Email signatures can be used to your advantage

19 March 2009

The email signature is the part at the end of every email that you send.

Email signatures often contain legal content such as:

  • Limited company trading as company name
  • Registered office address
  • The content of this email is confidential
  • If you receive this email in error please notify the sender and delete immediately

Once your legal requirements (if any) are taken care of you are able to add other signature content that is more beneficial.

Email signatures often contain:

  • The person's name who sent the email, and often their job role
  • A link back to the company's website
  • Other forms of contact - address and/or phone numbers
  • The company's logo
  • Branding colours or fonts
  • "Take care of the environment and don't print this email" notice

Just think, on average you may send 100 emails a week (maybe more, and in some cases maybe less) - but having your signature details ensures 100 links to your website.

Now although search engines don't crawl email signatures, there's always a chance that the person who you're emailing may click the website link.

Having your branding colours, fonts and logo at the bottom also supports your overall branding and gets your company's image fixed in their head.
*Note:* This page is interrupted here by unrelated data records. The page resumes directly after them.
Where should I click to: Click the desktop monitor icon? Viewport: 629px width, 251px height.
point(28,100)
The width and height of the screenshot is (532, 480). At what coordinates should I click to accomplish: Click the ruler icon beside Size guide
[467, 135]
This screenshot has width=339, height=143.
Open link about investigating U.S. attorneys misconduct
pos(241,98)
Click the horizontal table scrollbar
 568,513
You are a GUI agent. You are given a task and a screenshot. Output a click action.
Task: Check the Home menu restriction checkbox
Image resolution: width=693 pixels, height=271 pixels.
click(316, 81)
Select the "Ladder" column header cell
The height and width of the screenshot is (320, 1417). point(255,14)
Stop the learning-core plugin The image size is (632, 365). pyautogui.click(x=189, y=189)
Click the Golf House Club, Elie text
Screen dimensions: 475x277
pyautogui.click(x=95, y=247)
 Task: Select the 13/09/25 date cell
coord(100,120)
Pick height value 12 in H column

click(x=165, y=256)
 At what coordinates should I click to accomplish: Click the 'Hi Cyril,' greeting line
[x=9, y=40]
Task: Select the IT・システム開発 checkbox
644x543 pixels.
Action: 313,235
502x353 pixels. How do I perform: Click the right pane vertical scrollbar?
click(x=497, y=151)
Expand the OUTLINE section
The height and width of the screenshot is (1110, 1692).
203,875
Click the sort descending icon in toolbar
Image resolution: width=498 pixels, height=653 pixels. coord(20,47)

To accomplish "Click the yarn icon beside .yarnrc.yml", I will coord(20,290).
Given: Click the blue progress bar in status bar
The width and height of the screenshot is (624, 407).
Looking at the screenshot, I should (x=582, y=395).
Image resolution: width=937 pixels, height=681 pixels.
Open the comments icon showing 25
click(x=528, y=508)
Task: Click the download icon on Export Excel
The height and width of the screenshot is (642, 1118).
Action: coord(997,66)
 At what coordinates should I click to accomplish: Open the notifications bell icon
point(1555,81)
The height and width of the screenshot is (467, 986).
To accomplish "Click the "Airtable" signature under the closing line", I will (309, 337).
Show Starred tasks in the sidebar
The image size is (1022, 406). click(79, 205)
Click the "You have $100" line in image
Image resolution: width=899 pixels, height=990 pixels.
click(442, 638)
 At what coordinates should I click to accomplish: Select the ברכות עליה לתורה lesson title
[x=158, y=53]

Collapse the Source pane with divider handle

Other forms of contact I think is very important, as if you read the email and feel that it's an urgency that you contact them immediately (rather than replying to the email and waiting a few days for a response) you can call them straight away and say what you need to.

Without the phone number the email receiver will next be looking for a website link that they can click on to get more ways of contacting you. If the website link is also missing then they're going to have to result in replying to the email - or if they don't think it's worth the hassle of waiting a few days for a reply they might just give up (and result in maybe some business).

Email signatures are always a good idea to keep your brand strong and also giving your clients the easiest and quickest ways of getting hold of you.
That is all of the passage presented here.